Greg Abbott, the Texan attorney general, has filed a lawsuit against Merck & Co, accusing the US drugmaker of misrepresenting the safety of its now withdrawn painkiller, Vioxx (rofecoxib), and pushing for it to be included on the state’s Medicaid list for approved medicines in spite of knowing the product was linked with serious side effects.

Merck pulled Vioxx from the market late in September last year after clinical trial data showed the drug to be linked to a doubling in the risk of heart attack versus placebo [[01/10/04a]]. AG Abbott is seeking $168 million dollars in damages – triple the amount he claims the state Medicaid programme reimbursed pharmacists for Vioxx prescriptions filled over a five-year period. “This is a prime example of a company’s drive for profit steamrolling its duty to be safe,” AG Abbott said in a statement.

If the facts about Vioxx had been known earlier, the attorney general contends that doctors and patients would have chosen other nonsteroidal, anti-inflammatory agents like generic naproxen, which costs about $0.33 per daily dose, versus $1.94 for Vioxx.

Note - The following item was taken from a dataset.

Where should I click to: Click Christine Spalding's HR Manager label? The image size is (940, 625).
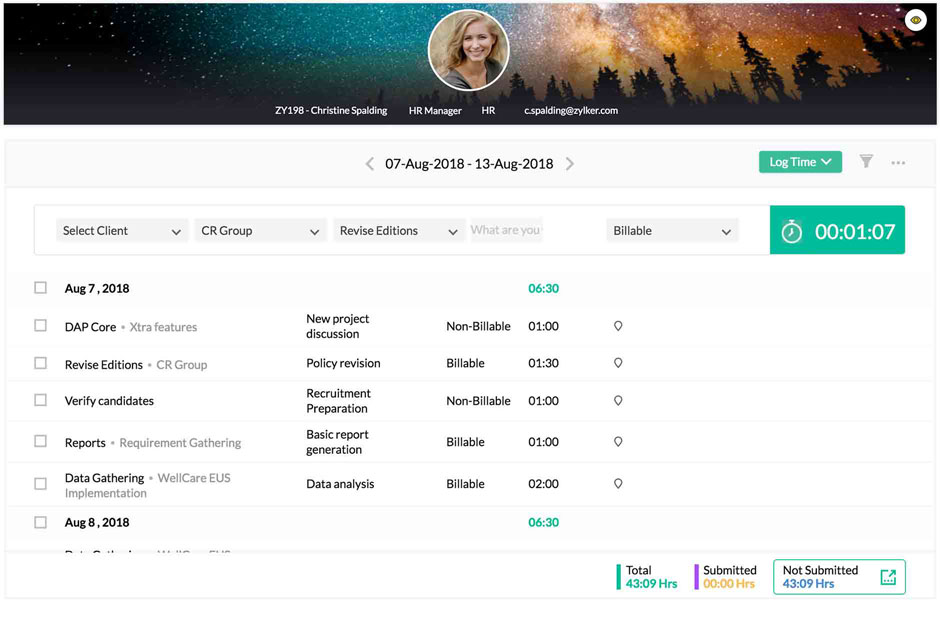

In a statement issued on the company’s behalf, Ted Meyer of Hughes Hubbard & Reed, Merck’s national counsel in the Vioxx product liability litigation, said: “Merck… will vigorously defend itself against the lawsuit brought by the Texas Attorney General. Merck acted responsibly – from researching Vioxx prior to approval in studies with almost 10,000 patients – to monitoring the medicine while it was on the market — to voluntarily withdrawing the medicine when it did. The company based its decisions on the data from well controlled clinical trials.”

As of March 31, the company said that it had been named as a defendant in approximately 2,300 lawsuits, which include approximately 4,600 plaintiff groups alleging personal injuries resulting from the use of Vioxx and 110 class actions.